Are you listening, CSIRO? Energy Minister Chris Bowen swears that the CSIRO is fiercely independent and the integrity of its research cannot be questioned. Unfortunately, to independent eyes, the GenCost reports have copped widespread censure for their narratives. The costings around nuclear generation document this well. Why didn’t CSIRO, a government agency, call up the Australian Embassy in Seoul to arrange a direct meeting with Korea Electric Power Corporation (KEPCO), the quasi-government owned operator of all nuclear power in Korea, instead of using out-of-date third-party reports with respect to Korea’s nuclear capabilities? Was it because they feared the answers would not please their overlords?
When asked to supply the energy generation modelling under FOI, the CSIRO refused on the grounds that such proprietary information could undermine the organisation’s intellectual property rights, putting it at a commercial disadvantage. While it is true CSIRO gets some funding outside of government grants, it is still owned by the taxpayers. The more likely answer is that the modelling is so underwhelming that exposure to energy experts would be highly damaging to their reputation. No wonder the model is being revamped.
Why did the Australian Bureau of Statistics (ABS) recently seek to get journalists and economists to cease and desist from publishing our immigration statistics on the basis they could mislead the debate? Despite the six to nine month delay in reporting, Leith van Onselen accused the ABS of running cover for our government by politicising its reporting and undermining transparency. The ABS has a responsibility to report statistics, not cast its political positions on how data is interpreted.
For what it is worth, Geoscience Australia seems to be devoid of questionable activity with respect to its work. Still, if three out of the four main drivers of the intellectual muscle behind the ACS come from organisations that have had chequered histories around limited disclosure and questionable actions, how much faith can we put into the overall predictions within the risk assessment?

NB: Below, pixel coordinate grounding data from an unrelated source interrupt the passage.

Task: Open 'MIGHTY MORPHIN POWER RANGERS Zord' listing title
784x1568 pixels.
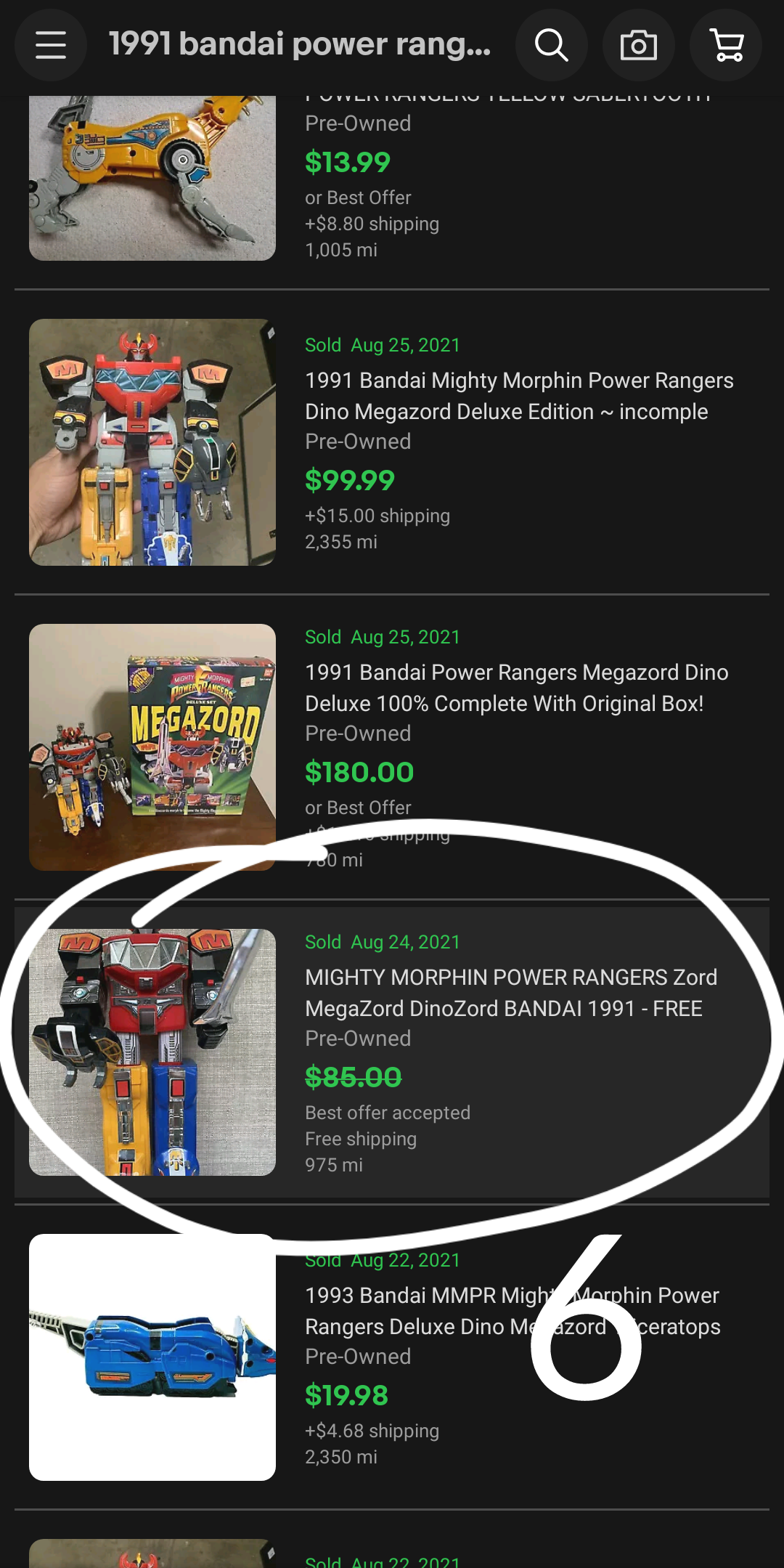Action: [x=511, y=993]
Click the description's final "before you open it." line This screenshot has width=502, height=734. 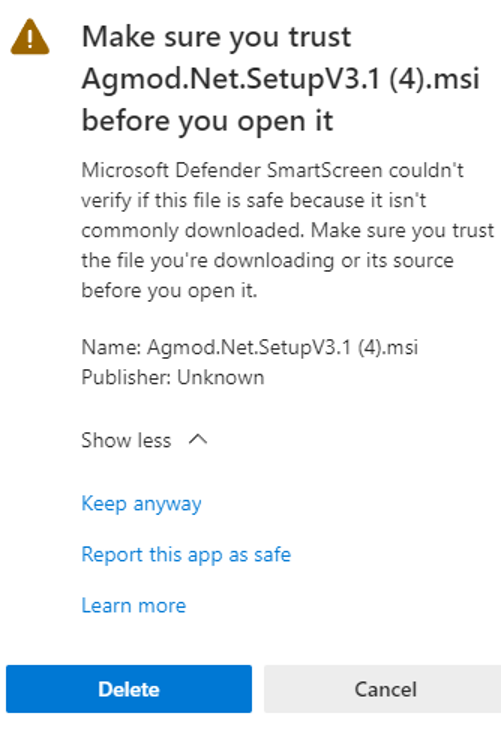click(169, 291)

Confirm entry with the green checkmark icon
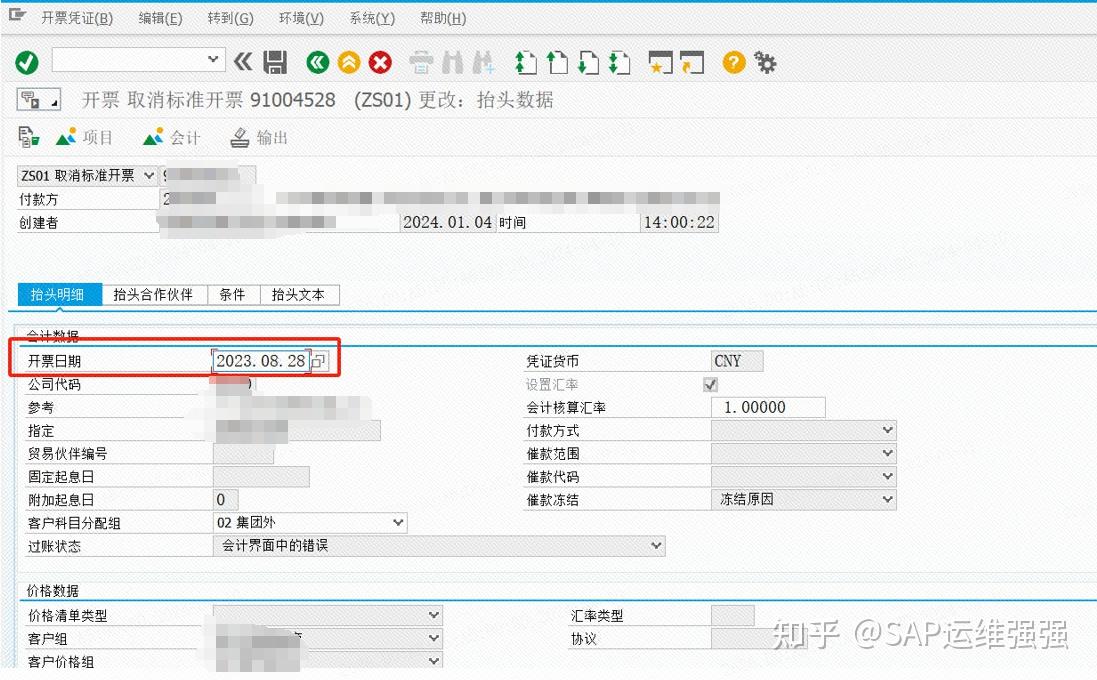click(27, 62)
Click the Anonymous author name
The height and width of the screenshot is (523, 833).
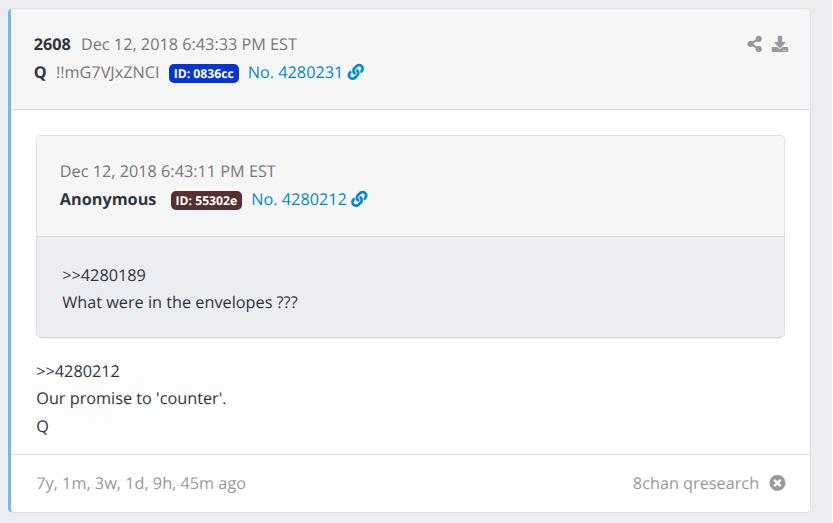pyautogui.click(x=108, y=199)
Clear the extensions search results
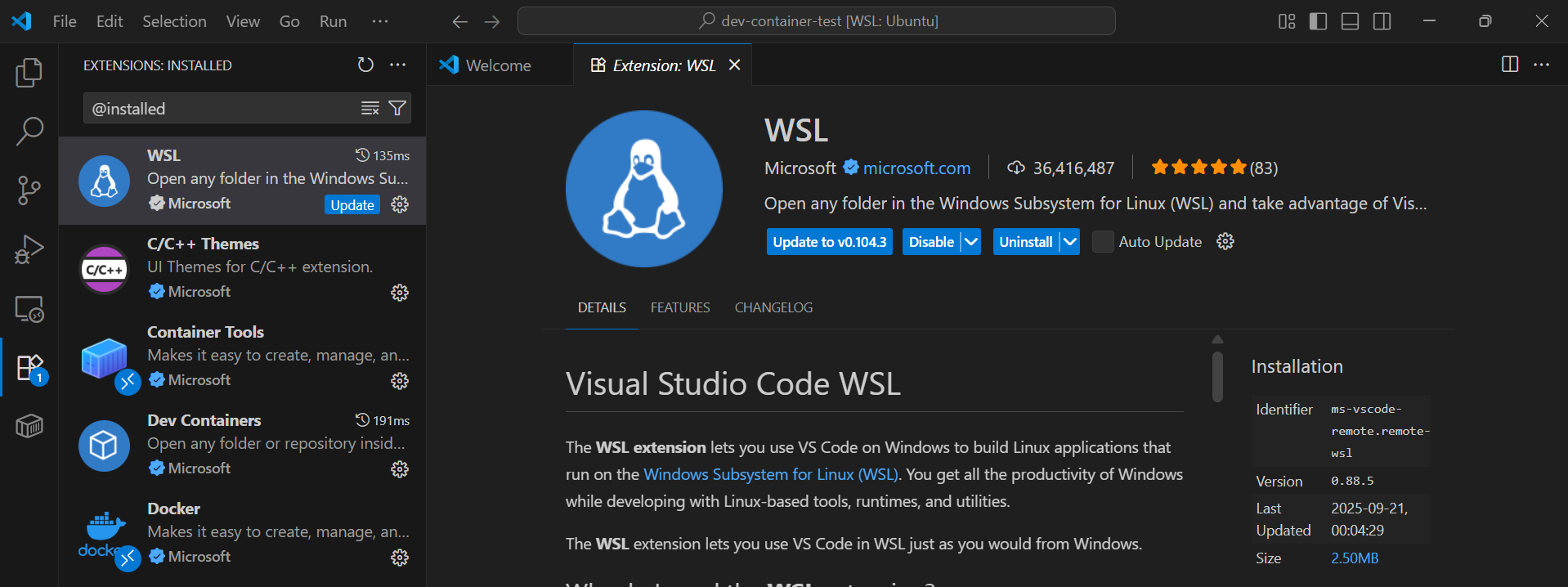 (370, 108)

Yet it still boils down to one inescapable truth. Even if all the most extreme scenarios highlighted in the risk assessment ended up as highly probable outcomes, if the biggest emitters continue to pay lip service to bolder action, nothing we do as a nation at home can prevent impending armageddon. The major downside will be the heavy economic toll that will be ours in the quest to solve a problem we simply cannot fix.
Rue the day that energy poverty and a hollowed-out commercial sector are the main reasons for sharper falls in our emissions at the same time we murder our two most efficient export markets – coal and gas. The quest for net zero will be exactly that – net zero positive outcomes for the climate but impoverishment on a grand scale.
Michael Newman has four decades of business experience in North Asia and served as NSW’s Senior Trade and Investment Commissioner to the region.





Ruthlessly savage and deservedly so of a mediocre political emasculated shell of the former public service.
Mike - you ask the question:
“We might ask ourselves why much of the rest of the world is not seeing the same picture we are”, about the Government’s projection of climate doom if we Australians don’t just shut up and pay up in support of their plan to de-industrialise what is left of Australia’s economy.
The answer is simple. The people behind the ‘Renewables’ financial juggernaut in Australia receive much greater payola from the major promoter of the fear-mongering climate scam than do their equivalents other countries.
So who is that major promoter? Ask yourself - Cui Bono? The answer: All roads lead to Beijing. The CCP has simply bought up a veritable army of ‘Agents of Influence’ in the decision-making apparatus of the key Australian government and corporate bureaucracies - supplemented by a lesser number of naïve Useful Idiots in the media and academia.